(Stored dataset items)
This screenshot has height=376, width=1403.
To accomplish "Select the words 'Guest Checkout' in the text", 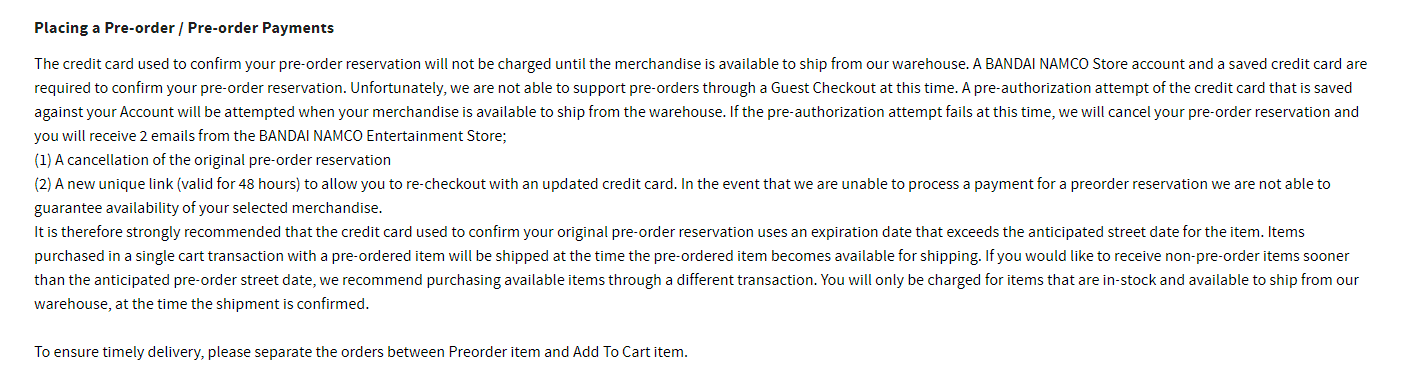I will (x=799, y=88).
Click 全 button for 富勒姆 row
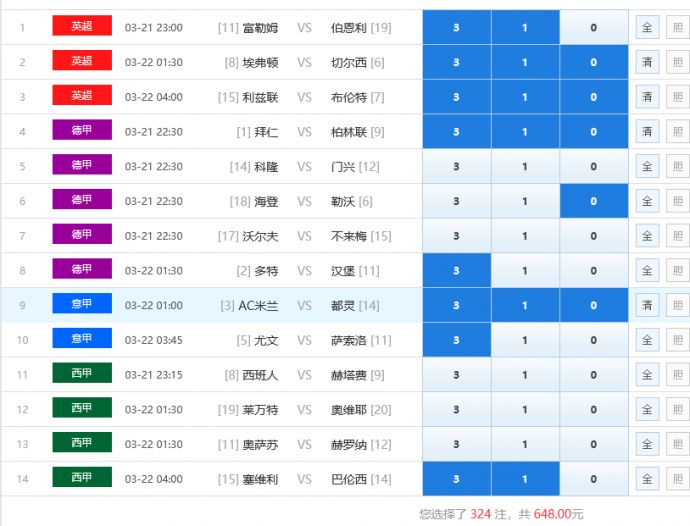 pos(647,28)
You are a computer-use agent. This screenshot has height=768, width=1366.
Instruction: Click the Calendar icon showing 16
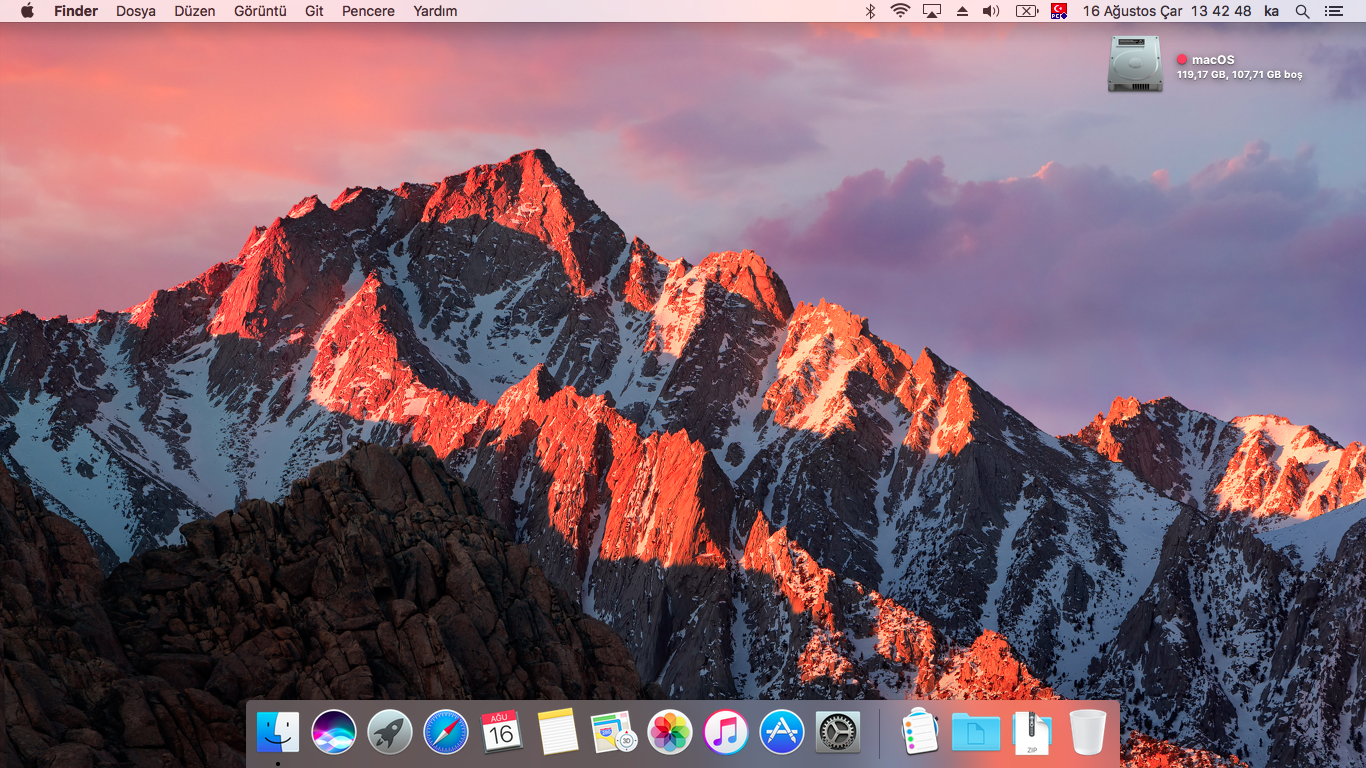pyautogui.click(x=502, y=732)
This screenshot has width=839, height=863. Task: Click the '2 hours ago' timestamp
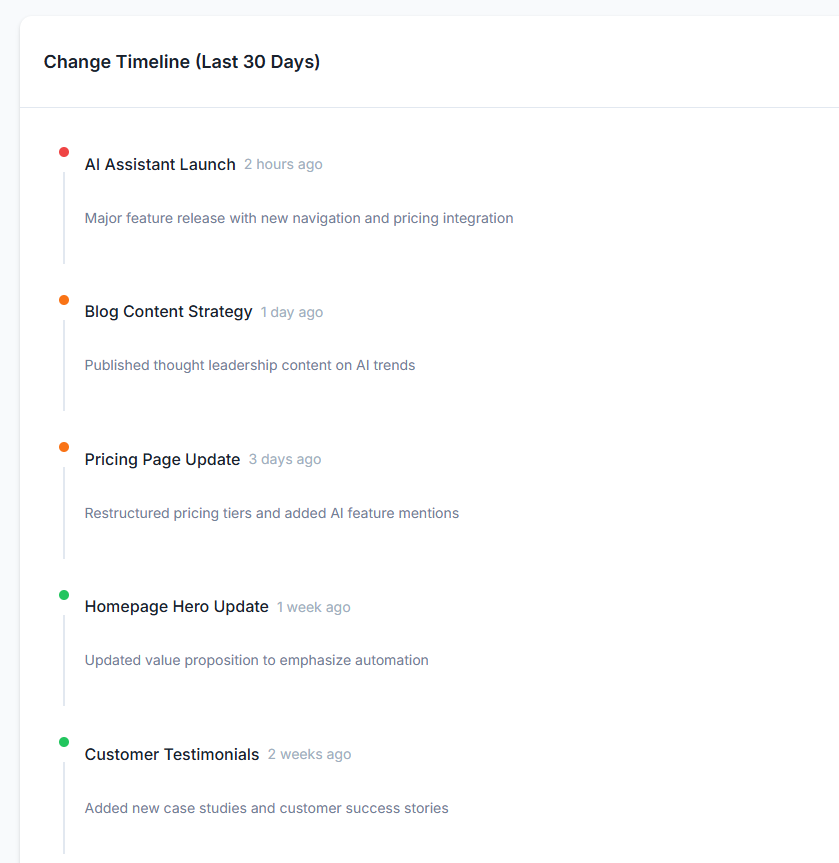(283, 165)
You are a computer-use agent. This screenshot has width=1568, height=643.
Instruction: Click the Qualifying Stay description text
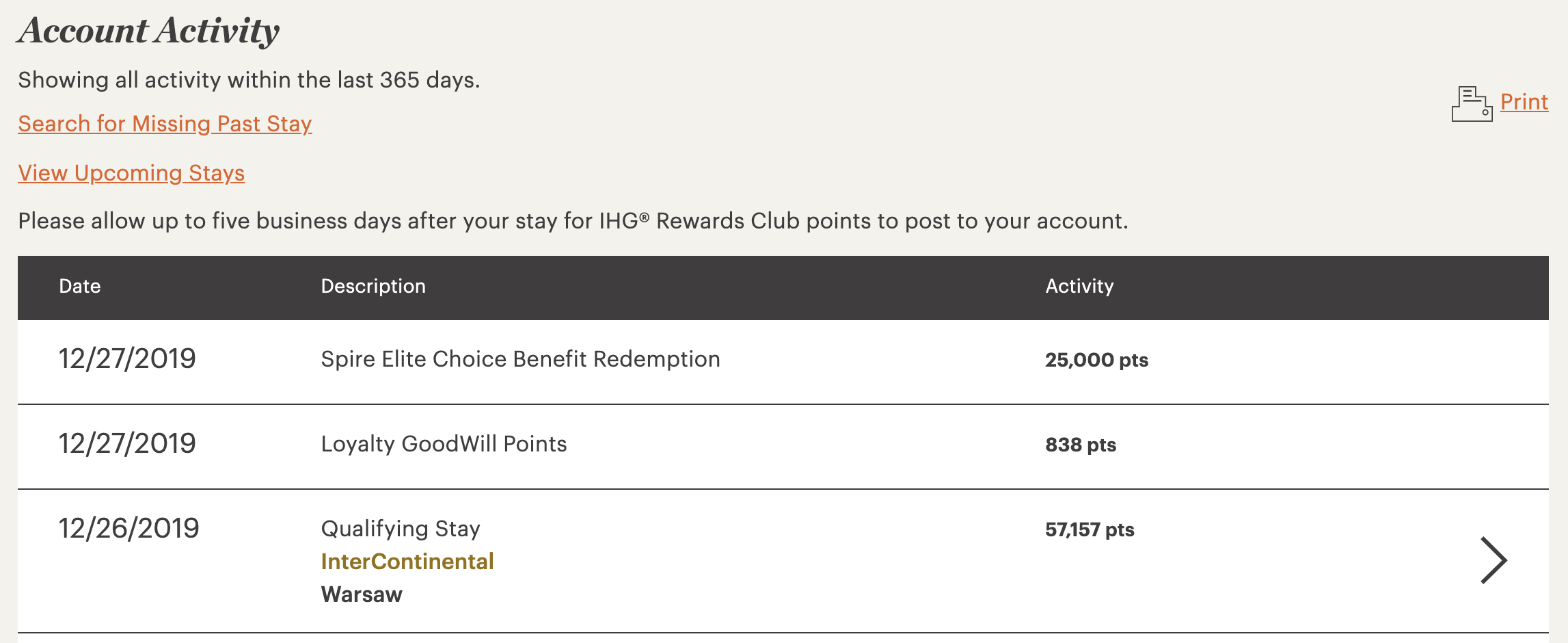click(401, 529)
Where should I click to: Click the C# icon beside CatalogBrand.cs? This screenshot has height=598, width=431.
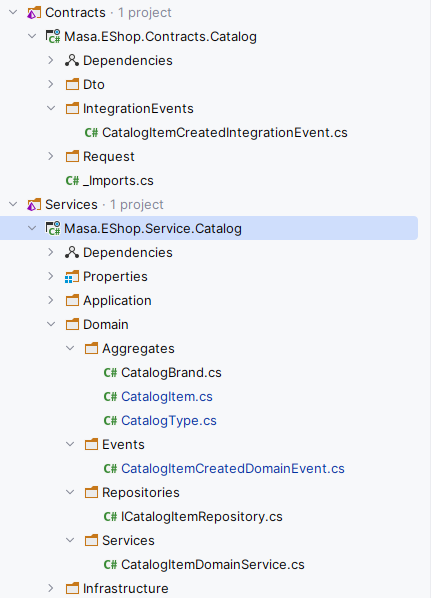point(110,373)
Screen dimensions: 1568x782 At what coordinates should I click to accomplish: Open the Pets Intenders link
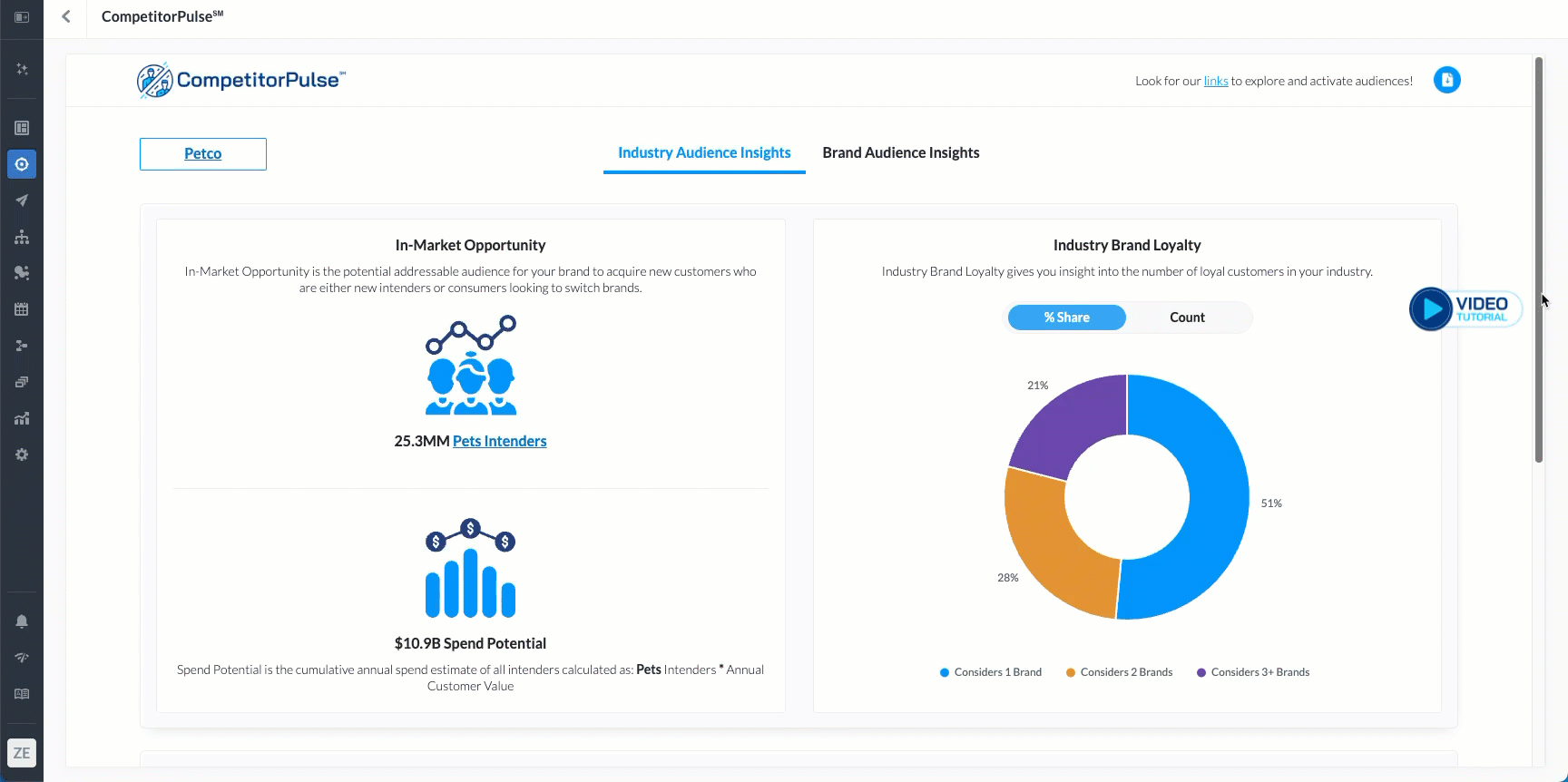[x=499, y=441]
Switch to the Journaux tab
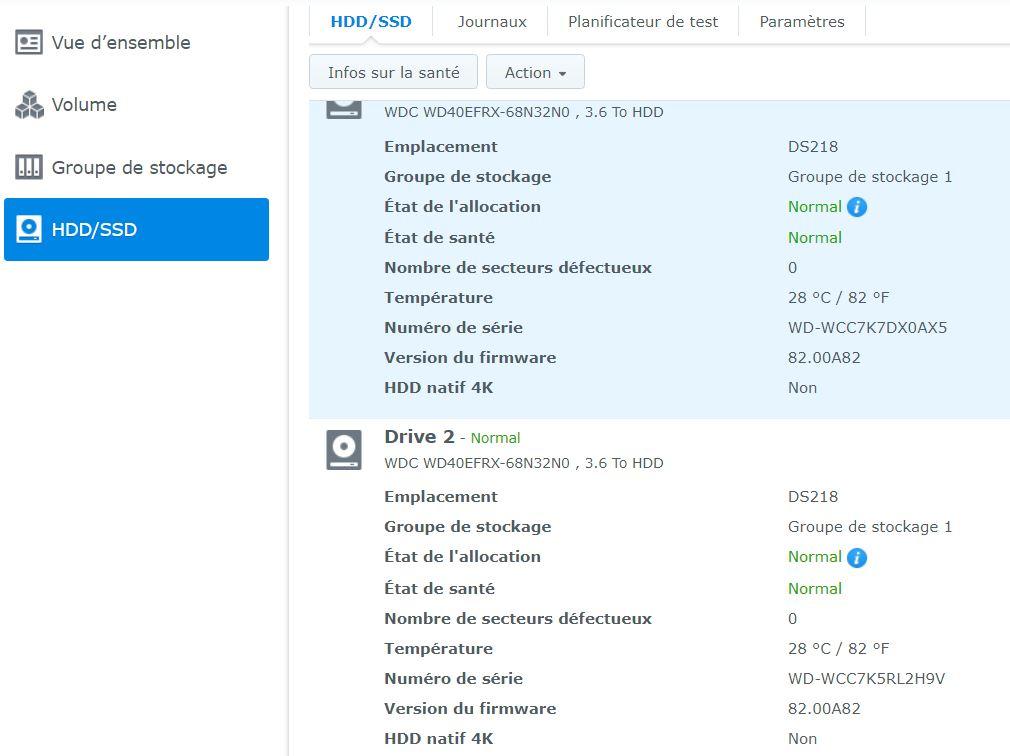The width and height of the screenshot is (1010, 756). 492,21
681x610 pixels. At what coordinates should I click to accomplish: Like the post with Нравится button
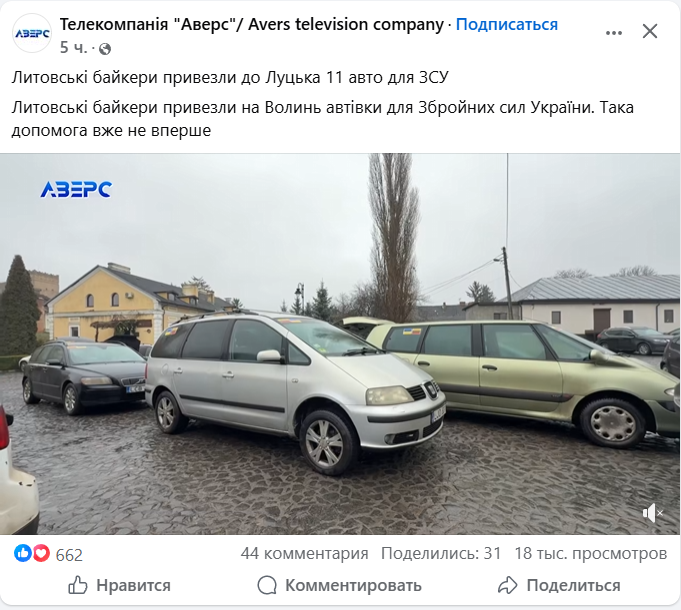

**Task objective:** Would you print, exactly as they appear, the lines from the line with "Switch to the Journaux tab" through the end of the entries above, leaving out the pictures?

**The completed task:**
Switch to the Journaux tab
The width and height of the screenshot is (1010, 756). 492,21
681x610 pixels. At what coordinates should I click to accomplish: Like the post with Нравится button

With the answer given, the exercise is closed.